What made the top court take such a step? In the AC Choksi Share Broker versus Jatin Pratap Desai matter, such a dispute arose over a debit balance in the trading account of the woman, for which the arbitral tribunal held both the woman and her husband “jointly and severally liable”. In 1999, the husband and the wife in question had opened separate trading accounts with the appellant-stock broker. However, the appellant claimed the duo agreed to operate them jointly, sharing any liability incurred. About two years later, the wife incurred significant losses in her trading account, which was in stark contrast to a profit in the husband’s trading account.
So what? Read on… There’s a catch…
Upon receiving oral instructions from the husband, the appellant transferred funds from his account to the wife's account to offset the losses. But then came a market crash that multiplied the losses, leaving the appellant no option but to seek recovery from both respondents. This is when the husband contested the claim, claiming that he was wrongly included since the transfer of funds was unauthorised under capital market regulator SEBI’s guidelines.
The arbitral tribunal ruled in favour of the broker, stating that it was in fact both respondents who were “jointly and severally liable” for the losses, based on reasonable evidence suggesting that the husband was actively involved in the transactions and had agreed to cover up for the shortfall.
The court rejected the husband's counterclaim. It said the couple shared financial responsibility based on their past dealings. Although SEBI rules require written permission for fund transfers, the court considered the couple's financial history together.
The respondents then challenged this order, but a single-judge bench of the Bombay High Court dismissed their applications. The Division Bench of the High Court overturned a tribunal's ruling against the husband, holding that he shouldn't have been included in the arbitration. The court held that his liability stemmed from a private understanding, separate from BSE transactions. It also held that oral agreements cannot override official records and SEBI guidelines, deeming the tribunal's decision as lacking jurisdiction and containing errors in law.
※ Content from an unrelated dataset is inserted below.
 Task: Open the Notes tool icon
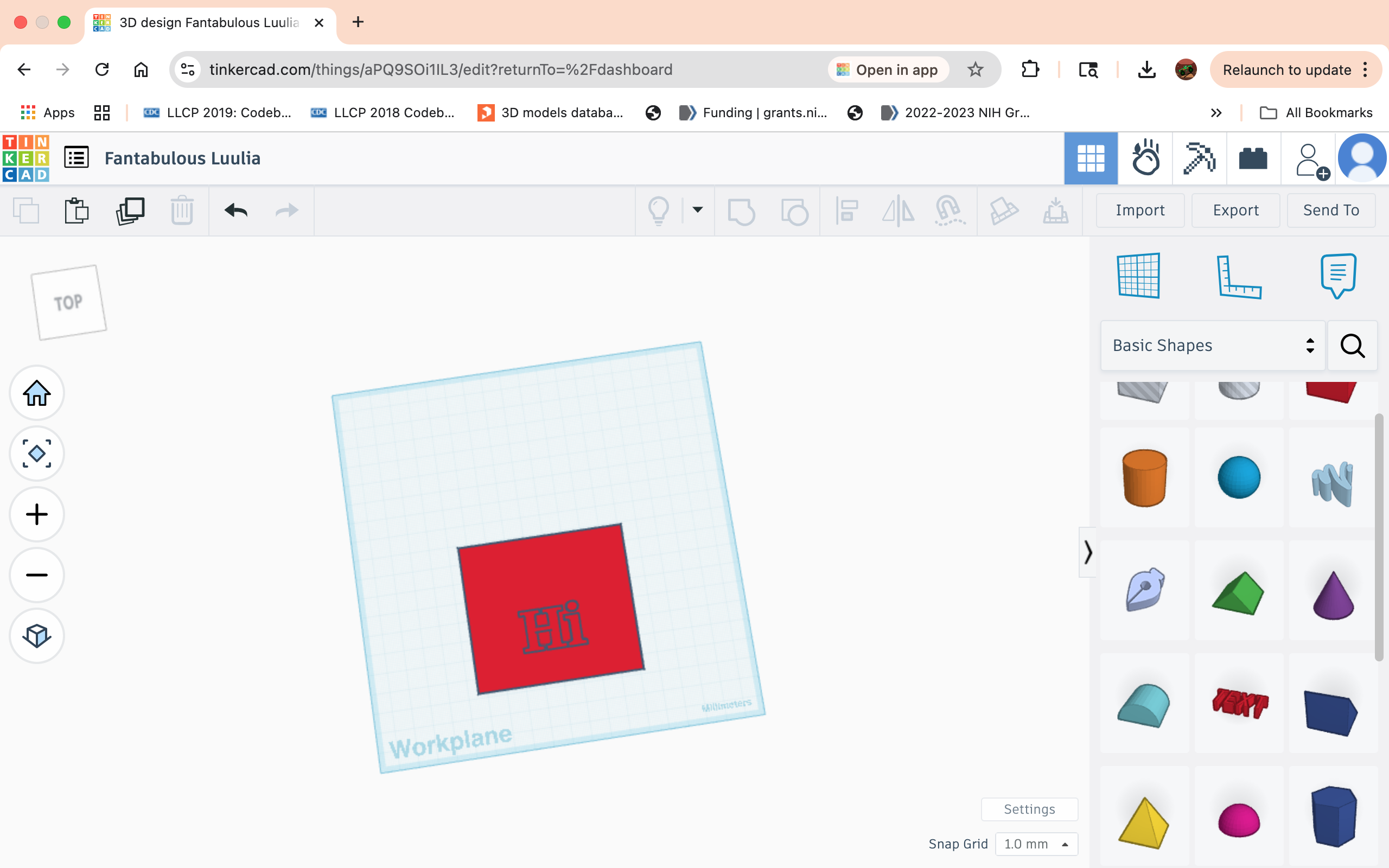click(x=1338, y=276)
The stock broker then approached the Supreme Court. It was at this point that the apex court ruled that the arbitral tribunal had jurisdiction over the husband under certain laws that cover disputes between brokers and clients.
The oral agreement between the parties was not considered binding because it was separate from their official stock exchange transactions.
“Once the arbitral tribunal arrived at a finding that respondent no. 1 is jointly and severally liable for the debit balance in respondent no. 2’s account, which we have upheld above, Bye-law 247A in fact permits the withdrawal of the credit balance from respondent no. 1’s account… Although the arbitral tribunal has held that written authorisation for such adjustment is required, we find nothing in Bye-law 247A or in the SEBI Guidelines, on which this Bye-law is based, that mandates the same,” ruled the Supreme Court.
Ruling in favour of the broker, the top court upheld the decision of the arbitral tribunal: “The arbitral award dated 26.02.2004 is upheld in its entirety and respondent no. 1 is jointly and severally liable, along with respondent no. 2, to pay the appellant the arbitral sum of Rs. 1,18,48,069/- along with 9 per cent interest p.a. from 01.05.2001 till date of repayment as has been directed by the arbitral tribunal."